- _Task details_:
Which lines in the entries below contain the string "height"? Gather each such line, treating uppercase and lowercase letters as different.

- _Entries supplied_:
------------
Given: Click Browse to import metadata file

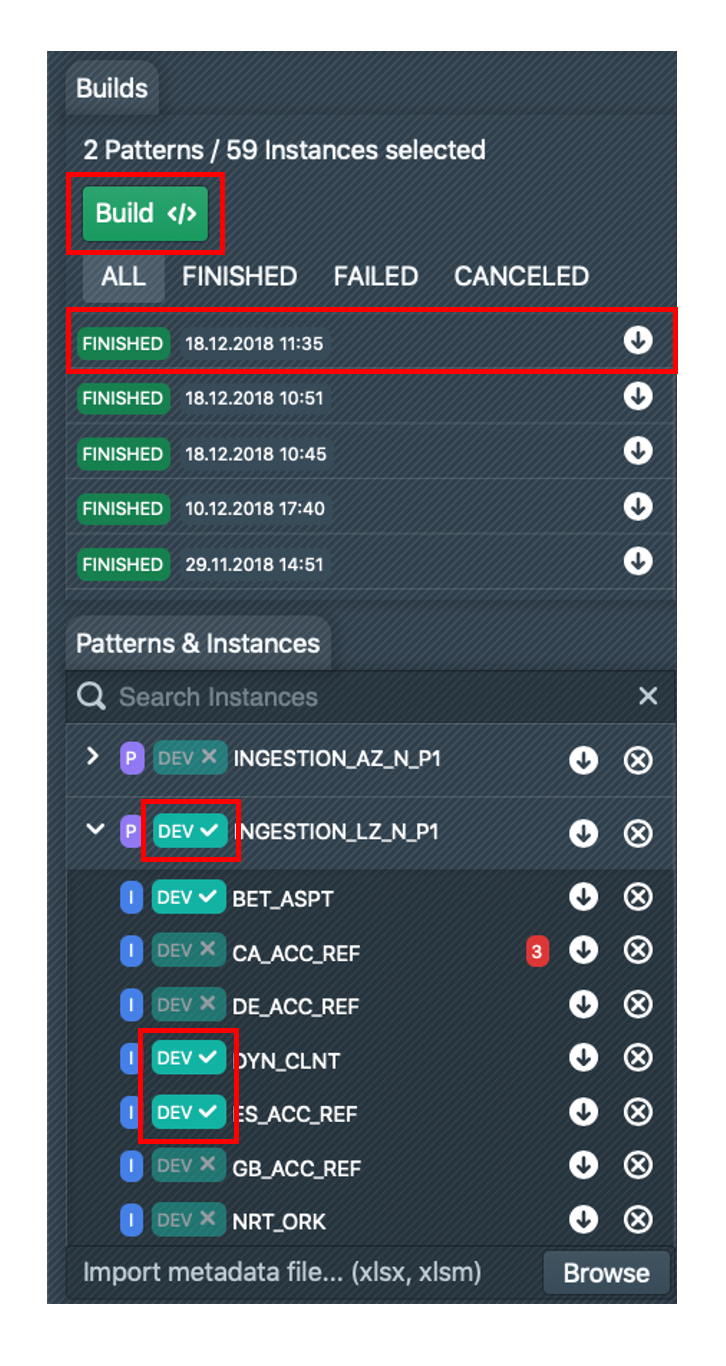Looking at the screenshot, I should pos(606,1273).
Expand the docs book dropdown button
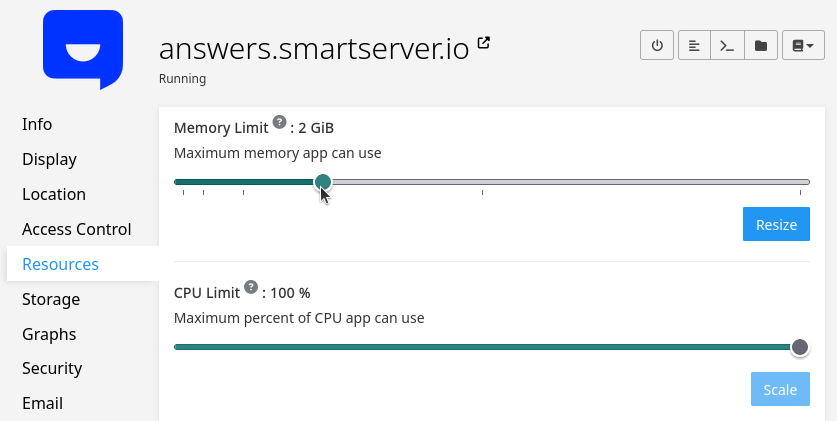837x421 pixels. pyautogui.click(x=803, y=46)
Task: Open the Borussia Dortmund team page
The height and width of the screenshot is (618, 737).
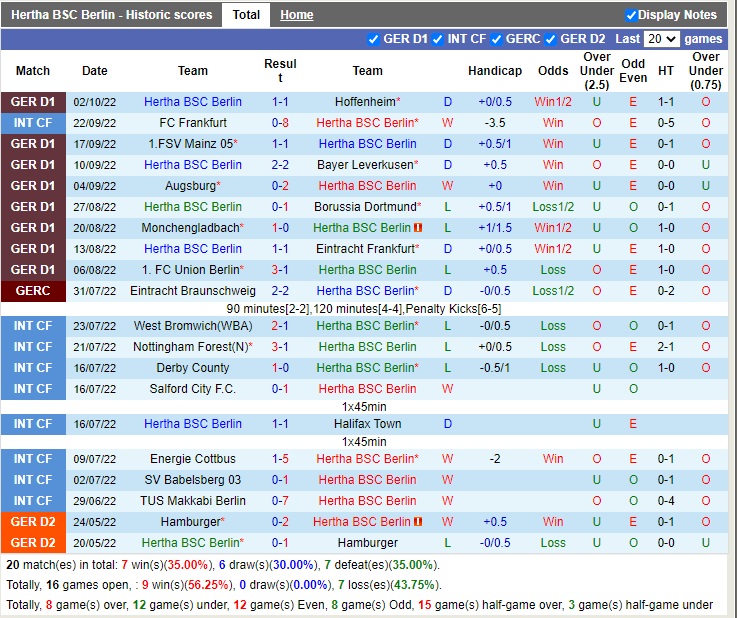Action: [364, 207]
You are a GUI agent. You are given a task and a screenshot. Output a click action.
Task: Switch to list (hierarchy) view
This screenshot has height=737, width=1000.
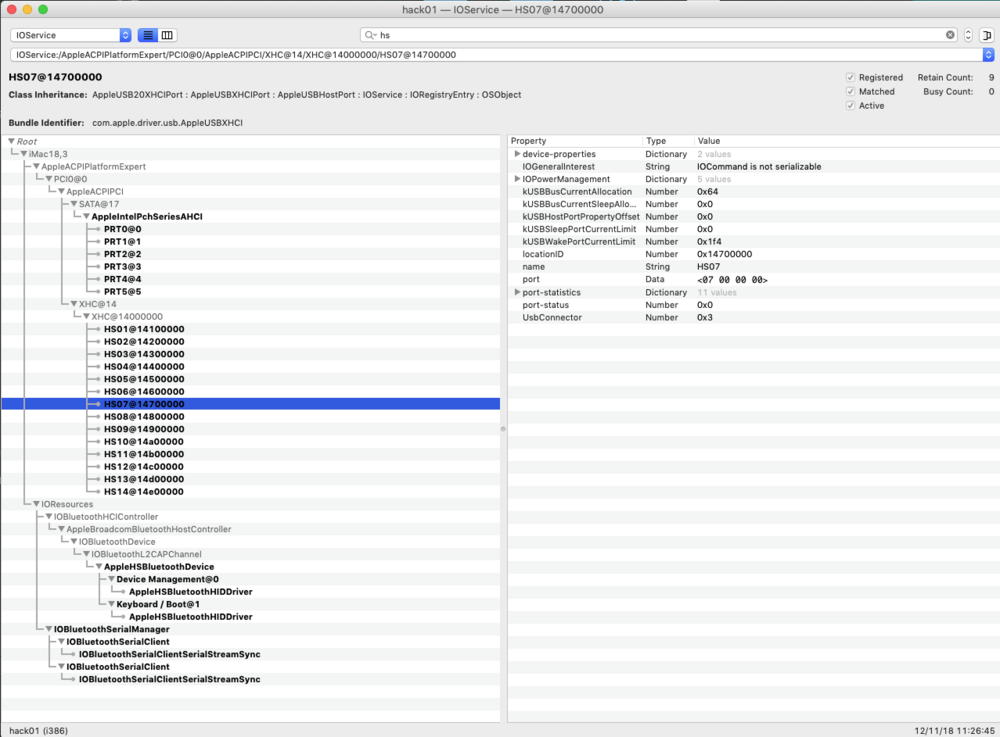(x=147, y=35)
------------
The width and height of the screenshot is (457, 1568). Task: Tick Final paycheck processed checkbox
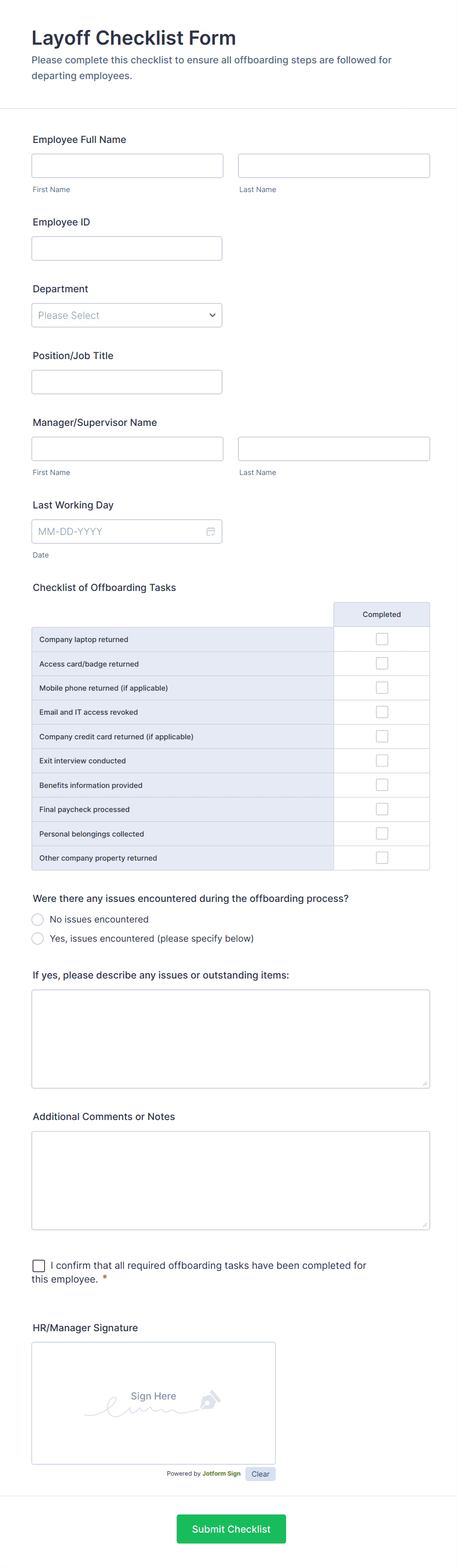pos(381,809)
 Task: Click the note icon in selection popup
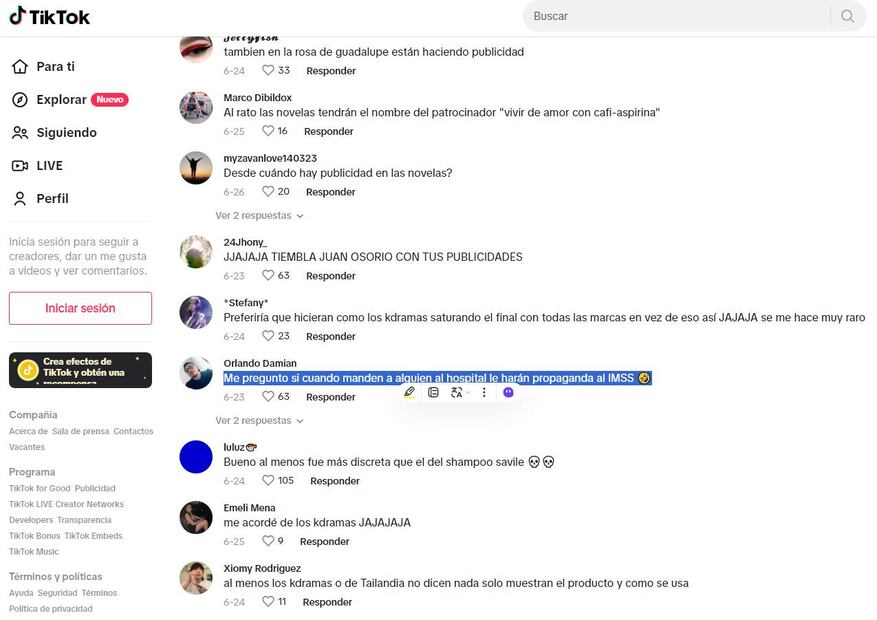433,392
------------
- _Output below_:
The height and width of the screenshot is (618, 737).
This screenshot has height=737, width=1000.
The width and height of the screenshot is (457, 1568). Task: Tick Final paycheck processed checkbox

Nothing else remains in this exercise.